**WORK TASK A**
Repeat the part of the rows that opens with the line containing "Find the location of a" and closes with the line containing "apps-icon is located", including both of those lines.

**EXCERPTED TEXT**
Roundtable with Francis Ford Coppola
Danny Peary: Would you have done this movie when you were young?
Francis Coppola: Believe it or not, nobody has asked me that question.  I think I would have.  The "Twilight Zone" aspect would have appealed to me—the metaphysical, Faustian parallel. "Youth Without Youth" would have intrigued me because of the hocus pocus.  The real career I had in my mind was doing personal stories, like "The Rain People" and "The Conversation."  I was a theater student of the days of Brando, Kazan, and Tennessee Williams being the gods, as they still are in my mind.  I would have loved to have continued in that kind of career.  This movie takes me back in a way. Also, one of the great things about making movies is that you learn a lot about your subject, whether it's the Vietnam War or Mircea Eliade, who wrote the novella.  He was a philosopher who specialized in Oriental religions and he wrote these fables to entertain himself, playing things he was deriving in his work from early Buddhist or Hindu concepts and Sanskrit.  I would have been interested in learning about him at all times in my life 
Q: How did you come to adapt his work into a movie?
FC: When I got myself out of debt at around the time of "Dracula," I was in my late fifties and planned to do things differently because for about ten years I was making a film a year because I had an enormous back payment to make.  I said I was going to use all I've learned and write a great screenplay.  It would be a big and I knew people expected something operatic from me.   So I cooked up a project called "Megalopolis."  I had time so I thought it would be okay if it took years to write it.  But maybe it's not best to have years to write a screenplay because it really took me years.  In a nutshell, it was a film about Utopia and how maybe the human species is so talented and ingenious that it could build a life for the world that would exciting and great for everybody.  I set the story in New York and had the lead character be a master builder who was like Robert Moses but enlightened.  The second unit was actually shooting footage when the Twin Towers tragedy took place and though we shot two days later, things had changed and I couldn't figure out how to write my way out of it.  So I didn't know what to do.  The next thing I knew it was July and I wasn't any closer.   Two or three years went by and I was frustrated.  I said--and this was misunderstood--that I kind of wanted my place in the movie world.  I wasn't talking about my place in movie history, but about the types of movies I could work on.  I didn't want to do jobs anymore because I'd done that for ten years.  I felt that the big movies being made had been made before.  And it was even hard to find an exciting little independent film to make.  I love cinema but couldn't figure out what to do.

[Stored records]

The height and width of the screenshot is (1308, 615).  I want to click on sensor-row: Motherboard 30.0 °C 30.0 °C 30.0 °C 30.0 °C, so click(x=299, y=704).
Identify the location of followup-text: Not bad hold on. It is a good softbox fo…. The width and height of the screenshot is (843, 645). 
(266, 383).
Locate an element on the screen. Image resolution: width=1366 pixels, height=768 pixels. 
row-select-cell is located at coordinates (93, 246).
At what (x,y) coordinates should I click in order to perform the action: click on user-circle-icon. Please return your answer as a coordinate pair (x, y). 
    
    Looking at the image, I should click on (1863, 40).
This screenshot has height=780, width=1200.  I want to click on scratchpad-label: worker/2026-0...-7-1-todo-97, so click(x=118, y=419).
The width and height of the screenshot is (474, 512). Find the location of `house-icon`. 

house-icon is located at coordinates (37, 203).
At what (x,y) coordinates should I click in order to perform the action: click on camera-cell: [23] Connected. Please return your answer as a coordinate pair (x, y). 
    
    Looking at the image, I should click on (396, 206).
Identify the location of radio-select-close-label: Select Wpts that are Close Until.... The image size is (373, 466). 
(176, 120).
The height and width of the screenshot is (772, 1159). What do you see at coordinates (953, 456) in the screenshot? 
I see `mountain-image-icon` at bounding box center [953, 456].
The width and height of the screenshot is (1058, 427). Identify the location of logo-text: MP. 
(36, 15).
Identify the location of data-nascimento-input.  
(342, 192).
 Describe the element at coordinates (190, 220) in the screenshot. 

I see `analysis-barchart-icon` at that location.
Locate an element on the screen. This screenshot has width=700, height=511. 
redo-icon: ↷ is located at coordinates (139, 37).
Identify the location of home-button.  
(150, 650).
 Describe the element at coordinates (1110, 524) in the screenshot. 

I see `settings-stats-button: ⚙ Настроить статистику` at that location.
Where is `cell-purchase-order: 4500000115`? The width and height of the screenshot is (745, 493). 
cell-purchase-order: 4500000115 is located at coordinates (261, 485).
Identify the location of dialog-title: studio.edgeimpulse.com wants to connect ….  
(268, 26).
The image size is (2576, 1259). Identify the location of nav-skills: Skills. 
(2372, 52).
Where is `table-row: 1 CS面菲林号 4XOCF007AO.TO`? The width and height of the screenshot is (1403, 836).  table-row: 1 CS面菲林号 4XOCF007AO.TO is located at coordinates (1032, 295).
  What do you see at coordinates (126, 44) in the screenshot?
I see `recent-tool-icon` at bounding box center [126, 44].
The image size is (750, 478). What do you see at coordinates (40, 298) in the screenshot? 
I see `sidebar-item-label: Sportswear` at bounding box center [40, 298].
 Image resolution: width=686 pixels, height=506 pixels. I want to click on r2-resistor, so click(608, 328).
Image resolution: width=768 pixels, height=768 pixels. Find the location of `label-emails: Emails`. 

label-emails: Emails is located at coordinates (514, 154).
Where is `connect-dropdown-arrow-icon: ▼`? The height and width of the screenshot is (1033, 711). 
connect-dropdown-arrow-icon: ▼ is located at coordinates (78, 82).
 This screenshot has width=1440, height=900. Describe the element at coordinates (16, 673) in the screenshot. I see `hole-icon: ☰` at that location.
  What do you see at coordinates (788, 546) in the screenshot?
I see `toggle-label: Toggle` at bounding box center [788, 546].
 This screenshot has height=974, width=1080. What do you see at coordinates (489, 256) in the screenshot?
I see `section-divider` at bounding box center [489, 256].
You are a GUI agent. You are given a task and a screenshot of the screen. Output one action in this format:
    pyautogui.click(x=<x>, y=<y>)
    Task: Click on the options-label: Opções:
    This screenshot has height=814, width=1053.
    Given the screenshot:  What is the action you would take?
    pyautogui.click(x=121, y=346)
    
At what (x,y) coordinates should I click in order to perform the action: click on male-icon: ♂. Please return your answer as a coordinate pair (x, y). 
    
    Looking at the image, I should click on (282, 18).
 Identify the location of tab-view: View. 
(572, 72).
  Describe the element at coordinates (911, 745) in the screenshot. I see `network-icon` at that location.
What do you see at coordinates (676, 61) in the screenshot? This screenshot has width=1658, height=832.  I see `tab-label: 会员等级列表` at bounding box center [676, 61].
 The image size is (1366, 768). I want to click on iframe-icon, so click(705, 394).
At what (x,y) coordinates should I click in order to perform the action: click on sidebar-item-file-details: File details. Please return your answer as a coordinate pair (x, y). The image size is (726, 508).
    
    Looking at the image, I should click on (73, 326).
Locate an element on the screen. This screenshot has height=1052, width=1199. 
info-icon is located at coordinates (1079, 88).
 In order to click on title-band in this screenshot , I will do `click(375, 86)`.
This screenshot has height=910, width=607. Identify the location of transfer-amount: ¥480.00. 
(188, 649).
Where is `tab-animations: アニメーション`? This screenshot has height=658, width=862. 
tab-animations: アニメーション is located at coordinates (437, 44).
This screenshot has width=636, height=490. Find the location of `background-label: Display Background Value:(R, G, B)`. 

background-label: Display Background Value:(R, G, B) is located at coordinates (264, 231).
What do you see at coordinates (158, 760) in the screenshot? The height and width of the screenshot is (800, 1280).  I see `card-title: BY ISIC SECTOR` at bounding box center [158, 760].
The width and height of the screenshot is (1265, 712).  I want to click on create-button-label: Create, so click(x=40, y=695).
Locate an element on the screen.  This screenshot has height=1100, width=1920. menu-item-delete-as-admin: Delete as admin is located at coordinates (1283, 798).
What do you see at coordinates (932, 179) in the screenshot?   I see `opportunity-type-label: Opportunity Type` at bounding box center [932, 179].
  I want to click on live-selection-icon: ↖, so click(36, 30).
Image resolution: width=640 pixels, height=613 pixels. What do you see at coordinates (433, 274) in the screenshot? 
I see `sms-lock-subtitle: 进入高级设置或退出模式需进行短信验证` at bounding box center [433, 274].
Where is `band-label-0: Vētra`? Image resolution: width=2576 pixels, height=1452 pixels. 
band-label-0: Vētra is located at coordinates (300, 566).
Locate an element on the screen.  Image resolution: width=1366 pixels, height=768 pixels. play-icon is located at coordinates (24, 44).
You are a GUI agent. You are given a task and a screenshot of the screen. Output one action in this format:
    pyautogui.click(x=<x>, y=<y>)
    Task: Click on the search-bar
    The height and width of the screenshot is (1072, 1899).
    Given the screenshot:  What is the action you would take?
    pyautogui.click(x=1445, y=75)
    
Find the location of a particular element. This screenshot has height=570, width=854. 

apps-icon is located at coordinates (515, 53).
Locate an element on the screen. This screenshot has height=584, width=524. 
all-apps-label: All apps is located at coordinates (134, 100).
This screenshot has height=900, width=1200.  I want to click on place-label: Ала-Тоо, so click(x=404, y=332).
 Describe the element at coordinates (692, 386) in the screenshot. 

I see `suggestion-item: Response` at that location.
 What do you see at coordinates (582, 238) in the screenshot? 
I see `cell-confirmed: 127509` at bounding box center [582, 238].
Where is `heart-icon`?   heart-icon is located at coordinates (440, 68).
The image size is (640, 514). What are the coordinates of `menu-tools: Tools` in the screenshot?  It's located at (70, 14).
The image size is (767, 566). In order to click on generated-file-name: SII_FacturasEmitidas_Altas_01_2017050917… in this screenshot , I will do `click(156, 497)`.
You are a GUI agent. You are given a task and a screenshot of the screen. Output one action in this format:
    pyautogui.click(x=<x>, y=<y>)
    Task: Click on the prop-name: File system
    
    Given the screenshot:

**WORK TASK B**
Carry on the Coppola interview from where it stops.

**TASK RESPONSE A**
Find the location of a particular element. This screenshot has height=570, width=854. 

apps-icon is located at coordinates (515, 53).

**TASK RESPONSE B**
I was only sixty-five and felt vigorous but I didn't know exactly how to function given what was changing in the movie business.  So I continued working on the "Megalopolis" script. It dealt with time in a funny way because when you build a Utopia it doesn't happen in a weekend.  A friend of mine from high school, Wendy Doniger, who is a professor of South Asian Studies at the University of Chicago, read my screenplay and gave me the Mircea Eliade story to read because it had quotes about Time. We as humans can think about the future as a concept but there are no such things as the future or the past because we're only in the present.  I thought that was interesting and then just read the story.  I said Wow, this is a helluva story, every two pages something happens.  It's a trip, like an intellectual "Twilight Zone," where you can learn about such things as Indian mythology.  I found it interesting and became enthusiastic about it.  Since I had the money, I went off and made the movie for myself. 
Q: Are you limited artistically by small budgets or does that force you to be more creative?
FC: Other than on "The Cotton Club," which was such a colossal experience in every way, I went over budget only on films that I was financing myself, with "Apocalypse, Now" being the biggie.  I always was pretty savvy on production.  I'm capable of making a movie modestly.  In fact, it was my money on "Youth Without Youth."  And it wasn't a little movie—we had period costumes, we had Nazis, we had characters from India, all kinds of stuff, and I did a pretty good job making the money count.
DP: Is this film autobiographical at all?
FC: Only to the extent that I said, "Here I am, and I want to have a career like an eighteen-year-old and make experimental movies, and if I get hit by lightning, maybe I can go do that."  It's more that I saw the parallel and said that's a good sign telling me that I have to go make that movie because it says something to do with me personally.
Q: How was it filming your story of a bygone era in Bucharest?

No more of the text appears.